Medical-research-skills scientific-schematics

Automates publication-quality scientific diagrams (e.g., flowcharts, architectures, pathways) when you need journal/poster-ready visuals from a natural-language description.

install
source · Clone the upstream repo
git clone https://github.com/aipoch/medical-research-skills
Claude Code · Install into ~/.claude/skills/
T=$(mktemp -d) && git clone --depth=1 https://github.com/aipoch/medical-research-skills "$T" && mkdir -p ~/.claude/skills && cp -r "$T/scientific-skills/Other/scientific-schematics" ~/.claude/skills/aipoch-medical-research-skills-scientific-schematics && rm -rf "$T"
manifest: scientific-skills/Other/scientific-schematics/SKILL.md
source content

Source: https://github.com/aipoch/medical-research-skills

Scientific Schematics Skill

When to Use

  • Creating journal-ready figures (clean typography, consistent styling, high resolution) from a short textual description.
  • Producing poster-friendly diagrams that prioritize readability at distance (larger labels, stronger contrast).
  • Drafting neural network architecture schematics (e.g., Transformer blocks, attention modules) for papers or slides.
  • Generating biological pathway visuals (e.g., Krebs cycle) with iterative quality review.
  • Rapidly iterating on a diagram concept when you need AI-assisted refinement loops instead of manual redraws.

Key Features

  • Text-to-diagram automation: Converts a natural-language prompt into a publication-quality schematic.
  • Iterative generate → review → refine loop: Automatically improves the figure until a quality threshold is met.
  • Document-type aware critique: Reviewer feedback adapts to
    journal
    vs
    poster
    requirements.
  • Model-configurable pipeline: Choose separate LLMs for generation and vision-based review.
  • Output validation: Performs final checks (e.g., resolution/accessibility considerations) before saving to
    figures/
    .
  • Reference guidance:
    • Best practices:
      references/best_practices.md
    • Supported diagram categories:
      references/diagram_types.md

Dependencies

  • Python 3.10+ (recommended)
  • Python packages:
    • pillow
      (PIL)
    • matplotlib
    • requests
  • Environment:
    • OPENROUTER_API_KEY
      (required)

Example Usage

1) Set the OpenRouter API key

Windows (PowerShell)

$env:OPENROUTER_API_KEY="your_key_here"

Linux/macOS

export OPENROUTER_API_KEY="your_key_here"

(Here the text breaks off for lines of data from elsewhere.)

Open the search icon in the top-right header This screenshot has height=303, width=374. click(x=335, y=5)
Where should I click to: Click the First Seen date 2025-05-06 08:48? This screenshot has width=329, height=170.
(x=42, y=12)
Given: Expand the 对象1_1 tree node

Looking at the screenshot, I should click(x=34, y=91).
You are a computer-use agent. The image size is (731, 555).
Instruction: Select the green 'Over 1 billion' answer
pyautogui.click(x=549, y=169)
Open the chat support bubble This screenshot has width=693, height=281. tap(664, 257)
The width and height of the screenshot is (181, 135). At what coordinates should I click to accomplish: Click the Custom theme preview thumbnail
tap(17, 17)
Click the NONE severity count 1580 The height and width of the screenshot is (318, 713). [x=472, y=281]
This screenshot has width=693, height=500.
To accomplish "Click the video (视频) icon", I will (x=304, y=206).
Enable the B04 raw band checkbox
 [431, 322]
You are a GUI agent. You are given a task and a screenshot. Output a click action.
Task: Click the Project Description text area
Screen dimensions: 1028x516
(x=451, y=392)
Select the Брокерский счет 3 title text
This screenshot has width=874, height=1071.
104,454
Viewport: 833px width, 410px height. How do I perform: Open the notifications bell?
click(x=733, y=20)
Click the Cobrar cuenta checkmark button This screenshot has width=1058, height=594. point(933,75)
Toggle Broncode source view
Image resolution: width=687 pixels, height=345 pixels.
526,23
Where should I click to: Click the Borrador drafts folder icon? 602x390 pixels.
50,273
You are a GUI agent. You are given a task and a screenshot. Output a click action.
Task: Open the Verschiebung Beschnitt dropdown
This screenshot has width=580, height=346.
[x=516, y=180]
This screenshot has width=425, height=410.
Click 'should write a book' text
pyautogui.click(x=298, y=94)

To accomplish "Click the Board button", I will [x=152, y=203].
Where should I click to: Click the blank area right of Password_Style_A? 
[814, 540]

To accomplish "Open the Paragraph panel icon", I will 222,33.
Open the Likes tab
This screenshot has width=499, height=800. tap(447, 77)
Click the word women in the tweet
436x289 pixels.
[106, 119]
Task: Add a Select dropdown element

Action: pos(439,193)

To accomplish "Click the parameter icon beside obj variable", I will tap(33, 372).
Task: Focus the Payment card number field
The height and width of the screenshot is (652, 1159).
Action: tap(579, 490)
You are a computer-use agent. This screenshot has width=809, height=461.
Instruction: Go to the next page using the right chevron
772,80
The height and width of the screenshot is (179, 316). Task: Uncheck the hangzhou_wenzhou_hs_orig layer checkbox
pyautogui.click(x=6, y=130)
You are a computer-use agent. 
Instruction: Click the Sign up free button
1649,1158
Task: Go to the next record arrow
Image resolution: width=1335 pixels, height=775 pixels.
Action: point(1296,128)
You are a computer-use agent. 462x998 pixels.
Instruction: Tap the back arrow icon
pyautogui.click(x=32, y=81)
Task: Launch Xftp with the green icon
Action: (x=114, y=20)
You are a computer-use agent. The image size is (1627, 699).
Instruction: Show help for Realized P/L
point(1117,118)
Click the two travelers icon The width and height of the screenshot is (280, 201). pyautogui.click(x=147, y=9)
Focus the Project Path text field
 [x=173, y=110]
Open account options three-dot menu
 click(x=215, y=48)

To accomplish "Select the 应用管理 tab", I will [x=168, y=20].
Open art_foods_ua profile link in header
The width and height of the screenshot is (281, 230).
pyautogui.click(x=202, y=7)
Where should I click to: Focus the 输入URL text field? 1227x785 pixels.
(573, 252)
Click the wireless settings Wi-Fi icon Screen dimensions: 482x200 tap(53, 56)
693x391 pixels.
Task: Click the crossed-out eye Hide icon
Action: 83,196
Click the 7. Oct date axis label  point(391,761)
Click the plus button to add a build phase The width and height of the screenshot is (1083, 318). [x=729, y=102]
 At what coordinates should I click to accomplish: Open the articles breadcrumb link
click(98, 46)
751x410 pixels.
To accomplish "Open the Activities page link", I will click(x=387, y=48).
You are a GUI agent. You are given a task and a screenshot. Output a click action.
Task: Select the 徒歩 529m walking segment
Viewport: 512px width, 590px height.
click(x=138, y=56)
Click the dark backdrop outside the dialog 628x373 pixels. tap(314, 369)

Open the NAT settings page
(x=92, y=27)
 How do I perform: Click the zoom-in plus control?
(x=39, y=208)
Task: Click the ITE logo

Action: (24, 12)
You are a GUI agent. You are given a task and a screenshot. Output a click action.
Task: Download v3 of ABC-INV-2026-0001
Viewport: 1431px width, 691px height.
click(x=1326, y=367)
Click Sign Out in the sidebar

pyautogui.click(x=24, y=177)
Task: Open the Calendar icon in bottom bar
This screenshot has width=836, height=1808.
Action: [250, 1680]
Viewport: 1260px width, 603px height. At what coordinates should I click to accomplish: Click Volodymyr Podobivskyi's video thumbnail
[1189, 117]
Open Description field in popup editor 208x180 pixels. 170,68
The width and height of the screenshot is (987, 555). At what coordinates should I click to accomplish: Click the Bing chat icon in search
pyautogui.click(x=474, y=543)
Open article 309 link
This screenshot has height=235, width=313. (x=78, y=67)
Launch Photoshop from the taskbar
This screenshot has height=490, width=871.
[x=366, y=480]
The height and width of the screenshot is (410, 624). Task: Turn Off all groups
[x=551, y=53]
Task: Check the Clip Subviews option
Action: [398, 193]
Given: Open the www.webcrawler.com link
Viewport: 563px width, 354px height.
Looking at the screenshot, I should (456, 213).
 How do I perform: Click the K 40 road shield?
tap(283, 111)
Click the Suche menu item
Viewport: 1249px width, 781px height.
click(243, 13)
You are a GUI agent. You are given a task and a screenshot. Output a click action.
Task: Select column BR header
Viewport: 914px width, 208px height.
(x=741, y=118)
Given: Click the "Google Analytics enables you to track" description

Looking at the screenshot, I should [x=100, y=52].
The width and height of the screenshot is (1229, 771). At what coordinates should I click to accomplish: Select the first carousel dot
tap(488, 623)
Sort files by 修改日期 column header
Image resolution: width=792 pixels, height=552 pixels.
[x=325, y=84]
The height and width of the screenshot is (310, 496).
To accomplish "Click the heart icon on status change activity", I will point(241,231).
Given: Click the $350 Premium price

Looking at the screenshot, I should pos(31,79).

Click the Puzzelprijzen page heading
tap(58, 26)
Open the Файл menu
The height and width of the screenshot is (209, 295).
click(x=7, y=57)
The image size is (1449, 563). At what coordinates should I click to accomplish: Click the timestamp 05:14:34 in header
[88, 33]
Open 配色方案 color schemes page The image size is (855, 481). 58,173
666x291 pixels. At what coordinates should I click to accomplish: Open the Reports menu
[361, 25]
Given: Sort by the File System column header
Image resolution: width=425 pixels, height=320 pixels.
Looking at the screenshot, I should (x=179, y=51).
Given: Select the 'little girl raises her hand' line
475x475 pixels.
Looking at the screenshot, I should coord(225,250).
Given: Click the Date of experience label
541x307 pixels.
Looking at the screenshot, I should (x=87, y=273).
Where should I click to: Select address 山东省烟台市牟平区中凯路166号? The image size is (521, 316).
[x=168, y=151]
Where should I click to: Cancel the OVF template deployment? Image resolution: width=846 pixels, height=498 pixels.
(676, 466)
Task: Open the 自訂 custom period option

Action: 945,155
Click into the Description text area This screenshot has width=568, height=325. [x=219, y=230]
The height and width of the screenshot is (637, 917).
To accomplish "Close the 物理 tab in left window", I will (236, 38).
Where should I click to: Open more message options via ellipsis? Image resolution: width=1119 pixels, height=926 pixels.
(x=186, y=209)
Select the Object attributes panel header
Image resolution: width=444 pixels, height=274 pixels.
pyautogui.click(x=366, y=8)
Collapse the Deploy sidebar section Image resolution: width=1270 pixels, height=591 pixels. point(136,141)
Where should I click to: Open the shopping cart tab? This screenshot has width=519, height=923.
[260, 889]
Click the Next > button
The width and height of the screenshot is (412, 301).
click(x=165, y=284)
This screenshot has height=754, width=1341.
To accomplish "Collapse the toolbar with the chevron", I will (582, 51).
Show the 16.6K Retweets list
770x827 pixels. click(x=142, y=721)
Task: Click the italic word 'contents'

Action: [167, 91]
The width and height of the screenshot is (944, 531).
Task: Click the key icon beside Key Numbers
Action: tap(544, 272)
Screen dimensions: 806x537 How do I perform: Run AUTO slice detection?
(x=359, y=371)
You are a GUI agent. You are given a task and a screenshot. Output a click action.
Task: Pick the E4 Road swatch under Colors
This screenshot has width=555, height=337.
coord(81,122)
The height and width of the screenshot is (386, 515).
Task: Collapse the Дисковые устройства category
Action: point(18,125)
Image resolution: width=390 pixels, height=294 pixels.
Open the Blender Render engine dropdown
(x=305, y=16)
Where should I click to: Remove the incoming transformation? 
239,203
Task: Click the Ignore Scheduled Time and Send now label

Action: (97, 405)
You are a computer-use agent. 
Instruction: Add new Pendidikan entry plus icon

2) Run the generator (journal/poster)

python scripts/generate_schematic.py "Transformer architecture with attention mechanism" --doc-type journal

3) Override the generation model

python scripts/generate_schematic.py "Krebs cycle" --doc-type journal --generator anthropic/claude-3.5-sonnet

4) (Optional) Override both generator and reviewer

python scripts/generate_schematic.py "Flowchart of a clinical trial enrollment pipeline" \
  --doc-type poster \
  --generator google/gemini-2.0-flash-001 \
  --reviewer google/gemini-2.0-flash-001

Implementation Details

Pipeline Stages

  1. Generation

    • A code-capable LLM converts the prompt into a diagram image.
    • Default generator model:
      google/gemini-2.0-flash-001
      .
  2. Review

    • A vision-capable LLM evaluates the generated image against the target
      --doc-type
      .
    • Default reviewer model:
      google/gemini-2.0-flash-001
      .
    • The reviewer returns actionable critique and a numeric quality score.
  3. Refinement Loop

    • If the score is below the acceptance threshold (e.g., 8.5/10), the system re-enters generation using the reviewer’s feedback as constraints.
    • This repeats until the threshold is met or the run terminates by internal stopping conditions.
  4. Finalization

    • Performs final checks such as resolution suitability and accessibility-oriented considerations (e.g., legibility).
    • Saves the final artifact to the
      figures/
      directory.

Key Parameters

  • --doc-type <journal|poster>
    : Controls review criteria (e.g., density/precision for journals vs readability/scale for posters).
  • --generator <model_id>
    : Model used to produce the diagram.
  • --reviewer <model_id>
    : Model used to critique the diagram.
  • Quality threshold: A numeric cutoff (example:
    8.5/10
    ) that determines whether refinement continues.